Origin and rapid evolution of minicircular and highly heteroplasmic mitogenome in the holoparasitic plant genus Rhopalocnemis

The holoparasitic plant Rhopalocnemis phalloides displays unique features in mitogenome organization, sequence heteroplasmy, DNA replication and gene transcription. To understand the origin and evolution of these unique features, we compared the mitogenomes of three R. phalloides individuals and one individual of a newly discovered congeneric species. These mitogenomes comprise dozens of minicircular chromosomes (∼2-8 kb), with fairly small mitogenome sizes between 121.1 and 147.5 kb.

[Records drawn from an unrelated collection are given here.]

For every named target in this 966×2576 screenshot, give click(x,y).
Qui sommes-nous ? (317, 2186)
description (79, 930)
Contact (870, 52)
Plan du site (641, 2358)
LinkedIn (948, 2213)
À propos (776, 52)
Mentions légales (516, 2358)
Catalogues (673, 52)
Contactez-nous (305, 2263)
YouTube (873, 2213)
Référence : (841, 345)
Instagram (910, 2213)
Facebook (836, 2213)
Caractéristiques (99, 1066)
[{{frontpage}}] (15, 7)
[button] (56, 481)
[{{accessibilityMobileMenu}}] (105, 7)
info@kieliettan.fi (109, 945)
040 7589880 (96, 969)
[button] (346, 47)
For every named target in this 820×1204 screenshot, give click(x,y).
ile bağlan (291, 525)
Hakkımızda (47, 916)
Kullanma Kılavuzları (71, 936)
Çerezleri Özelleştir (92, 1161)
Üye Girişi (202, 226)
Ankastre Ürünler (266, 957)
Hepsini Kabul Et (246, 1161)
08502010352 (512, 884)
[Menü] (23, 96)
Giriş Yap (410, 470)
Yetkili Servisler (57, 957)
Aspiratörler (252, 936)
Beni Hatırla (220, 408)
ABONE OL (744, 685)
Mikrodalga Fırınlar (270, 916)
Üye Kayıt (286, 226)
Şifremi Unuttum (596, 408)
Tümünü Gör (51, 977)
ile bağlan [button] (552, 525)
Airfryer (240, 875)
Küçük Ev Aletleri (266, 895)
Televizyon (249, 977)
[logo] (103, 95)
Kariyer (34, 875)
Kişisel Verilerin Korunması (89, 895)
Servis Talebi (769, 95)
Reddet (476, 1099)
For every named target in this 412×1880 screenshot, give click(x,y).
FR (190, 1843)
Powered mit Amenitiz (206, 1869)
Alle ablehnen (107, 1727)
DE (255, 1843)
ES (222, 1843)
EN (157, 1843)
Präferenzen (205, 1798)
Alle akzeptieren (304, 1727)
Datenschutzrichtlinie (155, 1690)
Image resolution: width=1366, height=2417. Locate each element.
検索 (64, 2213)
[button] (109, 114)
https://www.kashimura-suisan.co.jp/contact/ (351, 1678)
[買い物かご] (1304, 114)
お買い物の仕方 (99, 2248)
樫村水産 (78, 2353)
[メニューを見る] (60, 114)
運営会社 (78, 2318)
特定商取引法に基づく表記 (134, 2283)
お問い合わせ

Each R. phalloides individual contains extremely conserved regions (CRs) on all chromosomes, yet these CRs vary significantly among individuals, suggesting rapid divergence in a concerted manner. In contrast, the congeneric species lacks such CRs. Although nearly identical gene and intron content, there is significant sequence divergence between the two species. Extremely high mitogenome heteroplasmy was observed in all three individuals of R. phalloides and all the variants of protein coding genes are transcribed, but few heteroplasmic variants are shared among the three individuals. No sequence heteroplasmy was detected in the congeneric species. PacBio sequencing revealed concatenated mitochondrial chromosomes in the two species, suggesting rolling circle replication of mitochondrial DNA. We infer that the origins of the CR and sequence heteroplasmy are later than the origin of all-minicircular chromosomes in Rhopalocnemis , and propose a plasmid incorporation model to explain the origin of the CR. The rapid intraspecific variation in mitogenome structure, sequence and heteroplasmy in R. phalloides may result from relaxed selective constraint. The striking heteroplasmy in the R. phalloides mitogenome can not be explained by mitochondrion-targeted DNA-RRR gene loss characterized in this study.